Épidémiologie des Conduites

4. Épidémiologie des Conduites



Concernant l’épidémiologie descriptive, l’intérêt de ces études en termes de santé publique et de besoin communautaire ne se discute pas (par exemple: l’expertise de l’Inserm, 2002), mais pour le clinicien dont la démarche reste singulière, centrée sur le sujet, leur utilité est plus discutable.
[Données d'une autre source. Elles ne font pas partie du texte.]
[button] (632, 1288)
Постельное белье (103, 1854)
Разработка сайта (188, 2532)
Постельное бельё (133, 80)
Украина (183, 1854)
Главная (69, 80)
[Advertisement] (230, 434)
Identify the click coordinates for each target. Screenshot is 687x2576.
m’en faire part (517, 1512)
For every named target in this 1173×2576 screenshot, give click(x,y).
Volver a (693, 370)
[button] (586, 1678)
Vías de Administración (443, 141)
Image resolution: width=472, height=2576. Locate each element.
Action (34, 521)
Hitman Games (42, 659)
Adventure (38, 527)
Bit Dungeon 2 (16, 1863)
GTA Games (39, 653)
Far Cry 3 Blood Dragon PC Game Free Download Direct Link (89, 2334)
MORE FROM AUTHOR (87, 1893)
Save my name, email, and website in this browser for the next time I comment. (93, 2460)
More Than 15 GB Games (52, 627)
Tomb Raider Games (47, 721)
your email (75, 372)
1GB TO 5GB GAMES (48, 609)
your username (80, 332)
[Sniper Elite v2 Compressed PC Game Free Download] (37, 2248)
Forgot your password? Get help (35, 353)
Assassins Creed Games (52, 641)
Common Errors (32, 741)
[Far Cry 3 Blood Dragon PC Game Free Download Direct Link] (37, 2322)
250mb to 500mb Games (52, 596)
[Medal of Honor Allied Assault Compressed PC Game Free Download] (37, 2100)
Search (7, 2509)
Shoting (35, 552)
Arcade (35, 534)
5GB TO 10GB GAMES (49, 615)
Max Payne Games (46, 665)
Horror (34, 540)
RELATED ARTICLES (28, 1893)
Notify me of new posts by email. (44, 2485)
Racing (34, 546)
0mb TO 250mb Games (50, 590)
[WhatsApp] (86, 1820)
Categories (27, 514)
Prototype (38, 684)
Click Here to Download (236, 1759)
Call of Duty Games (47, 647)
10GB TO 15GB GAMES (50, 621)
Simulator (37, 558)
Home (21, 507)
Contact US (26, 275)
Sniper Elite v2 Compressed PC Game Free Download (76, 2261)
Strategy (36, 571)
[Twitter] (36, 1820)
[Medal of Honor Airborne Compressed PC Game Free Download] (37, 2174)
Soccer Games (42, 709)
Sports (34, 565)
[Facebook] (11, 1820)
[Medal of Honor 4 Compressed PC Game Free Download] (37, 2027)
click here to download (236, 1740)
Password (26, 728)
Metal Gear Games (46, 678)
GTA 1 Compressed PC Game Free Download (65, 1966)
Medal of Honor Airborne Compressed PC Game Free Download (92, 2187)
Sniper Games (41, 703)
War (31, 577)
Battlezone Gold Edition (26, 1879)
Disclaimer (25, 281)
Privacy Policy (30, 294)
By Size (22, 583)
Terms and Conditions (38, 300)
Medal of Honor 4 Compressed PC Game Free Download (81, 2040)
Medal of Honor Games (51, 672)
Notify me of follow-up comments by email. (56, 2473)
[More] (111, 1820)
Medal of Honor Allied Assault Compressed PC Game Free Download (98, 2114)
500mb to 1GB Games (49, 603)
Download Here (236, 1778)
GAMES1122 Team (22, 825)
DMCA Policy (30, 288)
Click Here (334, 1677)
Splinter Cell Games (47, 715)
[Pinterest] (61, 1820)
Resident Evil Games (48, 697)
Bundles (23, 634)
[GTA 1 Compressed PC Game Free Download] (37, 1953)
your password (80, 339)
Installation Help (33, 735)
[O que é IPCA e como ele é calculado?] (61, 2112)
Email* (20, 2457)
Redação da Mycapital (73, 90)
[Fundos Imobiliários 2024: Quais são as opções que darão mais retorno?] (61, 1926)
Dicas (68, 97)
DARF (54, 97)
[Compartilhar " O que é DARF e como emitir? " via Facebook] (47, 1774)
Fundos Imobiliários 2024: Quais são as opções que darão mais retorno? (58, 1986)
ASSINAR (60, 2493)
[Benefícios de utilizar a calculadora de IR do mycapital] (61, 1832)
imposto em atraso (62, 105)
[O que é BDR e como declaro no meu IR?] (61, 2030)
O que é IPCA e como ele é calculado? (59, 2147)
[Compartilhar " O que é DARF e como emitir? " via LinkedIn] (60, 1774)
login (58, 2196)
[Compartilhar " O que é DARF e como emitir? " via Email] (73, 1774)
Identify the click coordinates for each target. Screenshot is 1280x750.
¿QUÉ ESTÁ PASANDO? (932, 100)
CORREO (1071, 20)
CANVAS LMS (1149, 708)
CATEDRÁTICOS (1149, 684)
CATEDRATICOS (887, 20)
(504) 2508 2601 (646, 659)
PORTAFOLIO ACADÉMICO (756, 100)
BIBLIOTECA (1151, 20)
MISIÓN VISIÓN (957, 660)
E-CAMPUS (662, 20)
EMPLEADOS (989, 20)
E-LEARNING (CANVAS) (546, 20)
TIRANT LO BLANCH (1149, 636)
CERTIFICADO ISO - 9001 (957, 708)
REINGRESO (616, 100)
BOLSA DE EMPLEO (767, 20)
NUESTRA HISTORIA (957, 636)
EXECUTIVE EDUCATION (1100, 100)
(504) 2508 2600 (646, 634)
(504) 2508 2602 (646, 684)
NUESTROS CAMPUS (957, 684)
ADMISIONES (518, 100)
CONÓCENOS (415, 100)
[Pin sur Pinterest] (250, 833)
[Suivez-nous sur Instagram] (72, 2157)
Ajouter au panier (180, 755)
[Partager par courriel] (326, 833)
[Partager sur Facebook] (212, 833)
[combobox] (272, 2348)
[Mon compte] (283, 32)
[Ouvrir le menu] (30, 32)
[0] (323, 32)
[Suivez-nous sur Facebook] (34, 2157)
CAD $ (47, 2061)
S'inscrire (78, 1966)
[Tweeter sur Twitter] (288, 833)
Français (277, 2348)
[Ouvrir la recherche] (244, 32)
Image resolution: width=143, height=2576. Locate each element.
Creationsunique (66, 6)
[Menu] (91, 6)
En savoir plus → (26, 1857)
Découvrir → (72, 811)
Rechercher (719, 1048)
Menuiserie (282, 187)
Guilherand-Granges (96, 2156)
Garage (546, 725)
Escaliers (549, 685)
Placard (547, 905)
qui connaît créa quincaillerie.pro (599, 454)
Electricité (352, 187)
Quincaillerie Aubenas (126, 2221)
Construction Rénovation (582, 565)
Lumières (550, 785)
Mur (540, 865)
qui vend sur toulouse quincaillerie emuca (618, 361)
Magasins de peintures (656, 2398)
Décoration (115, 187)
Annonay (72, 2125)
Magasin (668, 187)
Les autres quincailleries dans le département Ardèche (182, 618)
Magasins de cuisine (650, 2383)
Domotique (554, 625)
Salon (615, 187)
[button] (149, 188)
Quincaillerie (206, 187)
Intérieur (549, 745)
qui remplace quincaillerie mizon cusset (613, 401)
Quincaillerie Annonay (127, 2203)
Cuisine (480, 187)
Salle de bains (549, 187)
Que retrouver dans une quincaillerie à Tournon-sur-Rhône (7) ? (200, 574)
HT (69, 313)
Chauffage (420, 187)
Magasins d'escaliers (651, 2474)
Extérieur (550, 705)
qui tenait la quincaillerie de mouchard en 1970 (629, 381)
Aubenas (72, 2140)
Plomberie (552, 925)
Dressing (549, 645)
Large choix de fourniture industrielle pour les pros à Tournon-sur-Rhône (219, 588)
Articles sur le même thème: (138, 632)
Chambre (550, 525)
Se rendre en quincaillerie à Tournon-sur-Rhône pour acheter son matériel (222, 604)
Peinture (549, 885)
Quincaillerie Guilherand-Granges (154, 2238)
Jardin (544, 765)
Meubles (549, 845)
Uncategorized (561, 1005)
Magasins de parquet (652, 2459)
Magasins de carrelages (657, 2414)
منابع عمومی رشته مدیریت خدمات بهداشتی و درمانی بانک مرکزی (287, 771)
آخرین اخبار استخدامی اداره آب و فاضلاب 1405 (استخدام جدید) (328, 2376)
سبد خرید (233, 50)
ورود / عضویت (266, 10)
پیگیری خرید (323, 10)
Cependant ce point de vue, justifié en position de thérapeute, l’est moins en position de consultant, en particulier dans le cadre d’un travail institutionnel public: les propositions de soin doivent évidemment tenir compte de l’intensité des perturbations et du risque évolutif ultérieur. Sur ce point les études épidémiologique analytiques apportent des renseignements pertinents.

Il convient donc de bien différencier l’épidémiologie descriptive de l’épidémiologie analytique et aussi de ne pas faire de confusion de plan: santé publique et santé individuelle ne participent pas de la même logique. Ce qui est pertinent pour les uns peut ne pas l’être pour les autres. Faute d’avoir été suffisamment vigilente à ces différences de plan, l’enquête française Inserm (2005) fut l’objet d’une intense polémique et d’un relatif rejet par les professionnels de santé.


ÉPIDÉMIOLOGIE ET SANTÉ PUBLIQUE



CONDUITES PATHOLOGIQUES ET MALADIES






prévalence: nombre de cas de maladies ou de malades ou de tout autre événement dans une population donnée sans distinction entre les cas nouveaux et les cas anciens. Exprimée en proportion par rapport au nombre d’individus, elle doit toujours être précisée dans le temps;


incidence: nombre de cas nouveaux de maladies ou de traits qui sont apparus pendant une période donnée dans une population définie;


morbidité: sommes des maladies ou des traits qui concernent un individu ou un groupe d’individus dans un temps donné;


mortalité: taux de mortalité: rapport qui existe entre le nombre de décès et le chiffre de la population où ils se sont produits pendant un temps déterminé.

Ces renseignements sont nécessaires pour connaître les besoins sanitaires d’une population particulière mais aussi pour apprécier l’évolution naturelle d’une pathologie et affiner les connaissances catamnestiques. On retrouvera ces données pour telle ou telle conduite en début de chacun des chapitres suivants.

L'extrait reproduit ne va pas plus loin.